To begin to do emulation of cognitive conceptualisation and concepts it's likely that what's needed is to emulate what human neurology is doing in Baddeley's model of working memory:
There are no generative image systems currently which can fulfil the following kind of prompt:
"Make a very simple and sparse psychological/neurological scientific diagram of Baddeley's model of working memory including only the episodic buffer, visuospatial sketchpad, and phonological loop."
If there were, it would suggest that this requirement had already been partly answered.
Gemini Flash 2.0 came closest in my experiment:
And Luma couldn't do it:
And neither could ImageFX:
The Difficult Ask: Representation and Integration for Semantic Memory, Procedural Memory, and Episodic Memory.
Semantic and procedural memory emulation will likely be necessary to provide fuller concepts and conceptualisation, and this will likely require the emulation of the human neurological integration of mental imagery with language and concepts, and new ways of representing concepts will likely be necessary. So again different approaches to representation in ANNs is the likely requirement. This is the hardest ask, but again I would approach Luma Labs first, or someone with similar models.
The Next Step: Proprioception, Interoception, and What it Feels Like
The next frontier is already being approached by numerous manufacturers of AI based general purpose robots: the integration of environment navigation and body-image emulation. However, it may well be necessary for some sense of limbic and emotional cognitive processing to be emulated. I am not sure how necessary this latter addition is for reasoning.

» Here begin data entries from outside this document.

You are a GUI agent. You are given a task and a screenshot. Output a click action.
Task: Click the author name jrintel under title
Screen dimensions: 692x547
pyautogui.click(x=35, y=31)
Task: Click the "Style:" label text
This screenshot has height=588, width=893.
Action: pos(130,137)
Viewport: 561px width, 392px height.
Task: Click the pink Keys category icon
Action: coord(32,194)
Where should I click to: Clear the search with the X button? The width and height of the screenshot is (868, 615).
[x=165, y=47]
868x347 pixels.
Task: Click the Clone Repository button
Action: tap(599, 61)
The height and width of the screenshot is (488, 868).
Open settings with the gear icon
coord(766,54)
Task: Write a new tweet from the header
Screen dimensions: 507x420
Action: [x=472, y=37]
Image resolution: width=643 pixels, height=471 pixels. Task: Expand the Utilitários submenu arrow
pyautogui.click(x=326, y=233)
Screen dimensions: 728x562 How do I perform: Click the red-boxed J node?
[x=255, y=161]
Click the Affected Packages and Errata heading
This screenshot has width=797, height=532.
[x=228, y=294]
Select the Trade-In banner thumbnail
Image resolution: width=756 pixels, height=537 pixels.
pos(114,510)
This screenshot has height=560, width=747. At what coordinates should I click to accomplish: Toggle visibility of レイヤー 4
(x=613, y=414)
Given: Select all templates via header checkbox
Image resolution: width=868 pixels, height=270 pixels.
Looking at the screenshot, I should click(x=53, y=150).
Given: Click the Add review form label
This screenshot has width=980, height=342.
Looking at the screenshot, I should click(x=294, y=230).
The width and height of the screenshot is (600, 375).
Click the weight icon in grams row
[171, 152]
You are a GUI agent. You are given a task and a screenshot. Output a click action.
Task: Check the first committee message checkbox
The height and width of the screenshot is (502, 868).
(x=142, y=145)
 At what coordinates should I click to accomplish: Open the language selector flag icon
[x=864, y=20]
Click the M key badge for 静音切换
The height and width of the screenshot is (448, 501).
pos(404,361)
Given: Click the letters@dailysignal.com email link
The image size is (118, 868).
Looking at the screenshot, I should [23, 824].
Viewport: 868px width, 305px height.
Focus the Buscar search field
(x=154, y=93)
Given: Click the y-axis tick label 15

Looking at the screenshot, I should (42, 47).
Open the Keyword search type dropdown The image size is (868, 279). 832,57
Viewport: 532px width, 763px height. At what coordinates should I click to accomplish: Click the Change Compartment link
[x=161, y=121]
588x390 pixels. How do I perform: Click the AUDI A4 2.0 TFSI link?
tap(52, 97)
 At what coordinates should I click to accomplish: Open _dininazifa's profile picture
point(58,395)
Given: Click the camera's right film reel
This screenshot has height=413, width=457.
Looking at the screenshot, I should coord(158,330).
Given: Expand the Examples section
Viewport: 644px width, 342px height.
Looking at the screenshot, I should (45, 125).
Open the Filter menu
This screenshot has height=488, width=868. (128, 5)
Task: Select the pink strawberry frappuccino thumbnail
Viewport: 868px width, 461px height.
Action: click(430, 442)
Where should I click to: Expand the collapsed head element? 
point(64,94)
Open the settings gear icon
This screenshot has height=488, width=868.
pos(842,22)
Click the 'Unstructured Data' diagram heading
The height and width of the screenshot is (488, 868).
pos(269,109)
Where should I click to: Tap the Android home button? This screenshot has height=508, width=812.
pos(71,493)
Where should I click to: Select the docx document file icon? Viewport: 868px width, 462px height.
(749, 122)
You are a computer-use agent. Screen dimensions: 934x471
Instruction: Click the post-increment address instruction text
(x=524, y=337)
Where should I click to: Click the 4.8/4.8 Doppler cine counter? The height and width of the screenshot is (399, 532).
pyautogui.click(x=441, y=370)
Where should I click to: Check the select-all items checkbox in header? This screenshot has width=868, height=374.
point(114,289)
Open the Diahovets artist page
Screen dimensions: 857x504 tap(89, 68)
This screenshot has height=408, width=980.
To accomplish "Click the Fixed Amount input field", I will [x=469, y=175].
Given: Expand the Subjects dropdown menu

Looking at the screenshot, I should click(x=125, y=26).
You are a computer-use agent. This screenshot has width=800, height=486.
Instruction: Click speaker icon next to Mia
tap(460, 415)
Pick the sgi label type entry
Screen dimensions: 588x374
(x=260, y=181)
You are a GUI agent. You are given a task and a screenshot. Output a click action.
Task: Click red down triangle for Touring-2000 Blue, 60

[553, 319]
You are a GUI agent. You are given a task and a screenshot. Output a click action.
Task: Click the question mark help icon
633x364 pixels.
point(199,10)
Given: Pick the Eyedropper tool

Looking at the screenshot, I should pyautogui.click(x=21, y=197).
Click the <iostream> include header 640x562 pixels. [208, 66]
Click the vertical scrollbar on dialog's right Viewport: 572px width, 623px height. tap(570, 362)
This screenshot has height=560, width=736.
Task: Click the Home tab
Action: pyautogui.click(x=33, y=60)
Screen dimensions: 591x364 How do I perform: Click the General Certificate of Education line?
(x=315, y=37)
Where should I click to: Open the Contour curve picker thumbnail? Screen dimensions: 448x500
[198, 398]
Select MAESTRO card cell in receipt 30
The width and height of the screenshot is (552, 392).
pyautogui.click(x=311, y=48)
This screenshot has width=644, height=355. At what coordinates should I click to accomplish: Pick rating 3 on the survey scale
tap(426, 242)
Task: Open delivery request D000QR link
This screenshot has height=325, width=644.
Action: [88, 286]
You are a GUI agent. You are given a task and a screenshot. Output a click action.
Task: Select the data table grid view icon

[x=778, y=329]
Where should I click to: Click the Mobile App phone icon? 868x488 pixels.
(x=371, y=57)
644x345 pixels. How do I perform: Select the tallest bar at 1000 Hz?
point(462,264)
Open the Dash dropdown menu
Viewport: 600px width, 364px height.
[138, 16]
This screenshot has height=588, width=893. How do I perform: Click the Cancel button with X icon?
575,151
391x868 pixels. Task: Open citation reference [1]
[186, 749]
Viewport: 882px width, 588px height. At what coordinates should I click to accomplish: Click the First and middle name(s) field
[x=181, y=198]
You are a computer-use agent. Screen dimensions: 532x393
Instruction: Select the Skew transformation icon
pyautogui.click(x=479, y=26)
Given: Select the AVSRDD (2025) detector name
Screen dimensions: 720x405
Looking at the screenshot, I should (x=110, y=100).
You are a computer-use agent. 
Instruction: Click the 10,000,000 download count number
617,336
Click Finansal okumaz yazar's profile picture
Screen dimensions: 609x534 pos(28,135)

I suspect it could possibly be undeleteriously left out of the equation just like the F-16 doesn't need to flap its wings, but this is far from clear. We may end up faced with Hume's challenge that human beings are emotional decision makers, and not reasoning/rational decision makers.
As I have suggested, the first step is to emulate the way human neurology generates mental imagery and concepts, but more importantly to emulate the way it uses these in conjunction with language processing (from the phonological loop) to do conceptualisation and reasoning.